When I speak "Hard", however, I mean this as in, Dark souls or Hotline, "Hard", and modern Zelda, or whatever would be "Easy"
at the same time, I will say though, hard games that are also [U]well designed[/U] and fair are far superior than easier games, but making a game that's hard AND balanced is tough as piss. Dark Souls and witcher 3 are definitely two games that are hard but absolutely far from unfair (generally).
[QUOTE=Mister Sandman;48741001]I think guidelines is a better term than rules, and you can debate those guidelines at that.

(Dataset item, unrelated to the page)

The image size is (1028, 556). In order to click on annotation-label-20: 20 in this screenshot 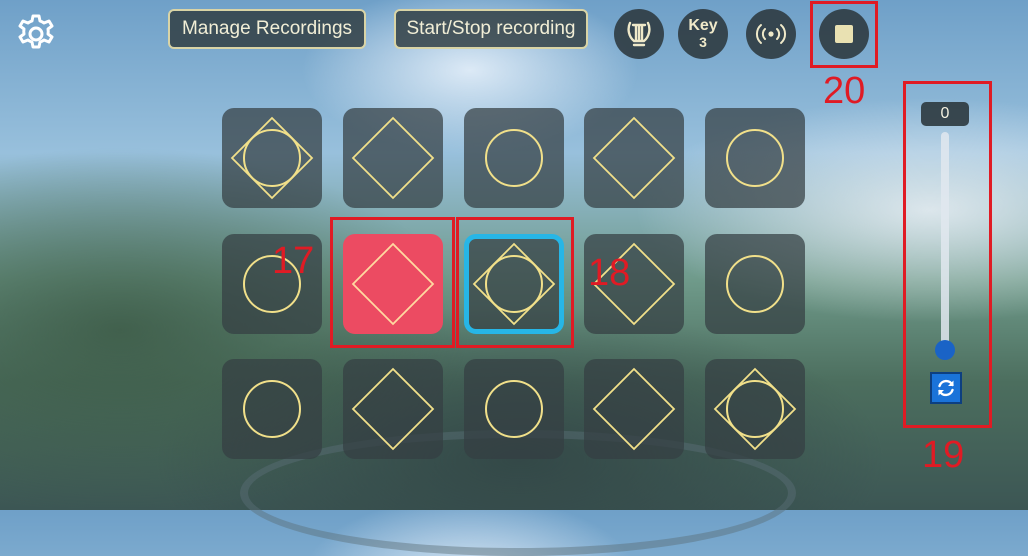, I will do `click(844, 91)`.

You can debate me that a challenging game is inherently better, I just think I would 'win' that debate.[/QUOTE]
That just sounds silly, people don't play games because games are hard, they play them because they're FUN.
this is why Nintendo's games top sales list so heavily. Zelda is far from a hard game, or at least these days it isn't, hell, if I may say, it's 1/5th as hard as souls. But people love Zelda because it's exciting and astounding.

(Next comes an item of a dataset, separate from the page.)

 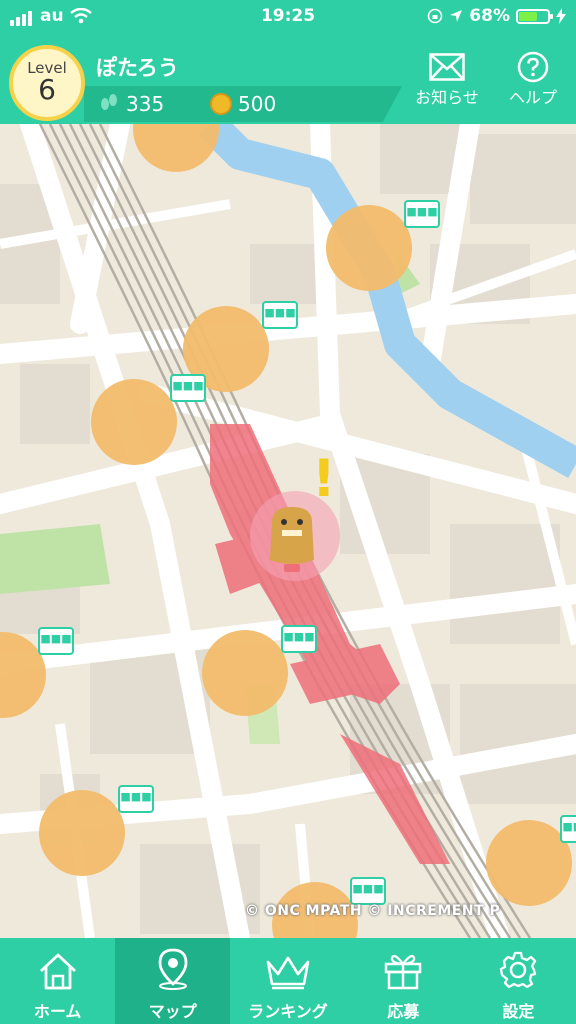 I want to click on alert-mark: !, so click(x=324, y=479).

at the same time, still a huge market for people that like games that are unbelievably unforgiving.
[QUOTE=Mister Sandman;48741001]
And when you can puke on a painting and make money off it, you can make a hard game and make money off it.[/QUOTE]

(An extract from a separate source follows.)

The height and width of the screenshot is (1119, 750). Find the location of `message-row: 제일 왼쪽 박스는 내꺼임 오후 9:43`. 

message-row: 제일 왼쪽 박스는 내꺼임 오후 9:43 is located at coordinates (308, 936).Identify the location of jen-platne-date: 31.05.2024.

there is a market for hard games and easy games. Different people play different difficulties. I find harder games to be superior, but I end up playing more 'easy' games anyways
[QUOTE=J!NX;48740830]tbh games can't be compared to art because there are no rules to making art, and there are no rules to making a video game. the difference however is that [B][U][I]video games have objectivity and film and art does not.[/I][/U][/B] You can make an objectively good or bad game, or an objectively bad level, but there is still plenty of subjectivity to go around in games.[/QUOTE]
Someone hasn't seen The Room :v:
[QUOTE=Minelayer;48743127]Someone hasn't seen The Room :v:[/QUOTE]
but the room is a genius comedy
god forbid maybe we wait till the game comes out to actually see if dogmeat dies or not
Dogmeat could never die, anyways.
Whenever he died, I would just harvest his dog meat and move on.
what if he died but you could get a new dog from some breeders in a certain town and start all over?
that would actually be pretty sweet. If your dog dies, the new one doesn't know all the previous training so you have to retrain them, maybe?
that and there could be a wait time, it could also cost bottle caps every time.
The day when I get a companion that can handle itself without it being completely OP is the day that I wont reload a save when they die. Also until that day I am fine with companions like dogmeat are unkillable.
Its really stupid when a game punishes you when really you havent fucked up, I think that your companions should only have to die in situations where you made a bad decision so they deserve to die.
[t]https://s3.amazonaws.com/AZComics/comic348.png[/t]
I think this comic explains why I'm ok with Dogmeat getting godmode for FO4.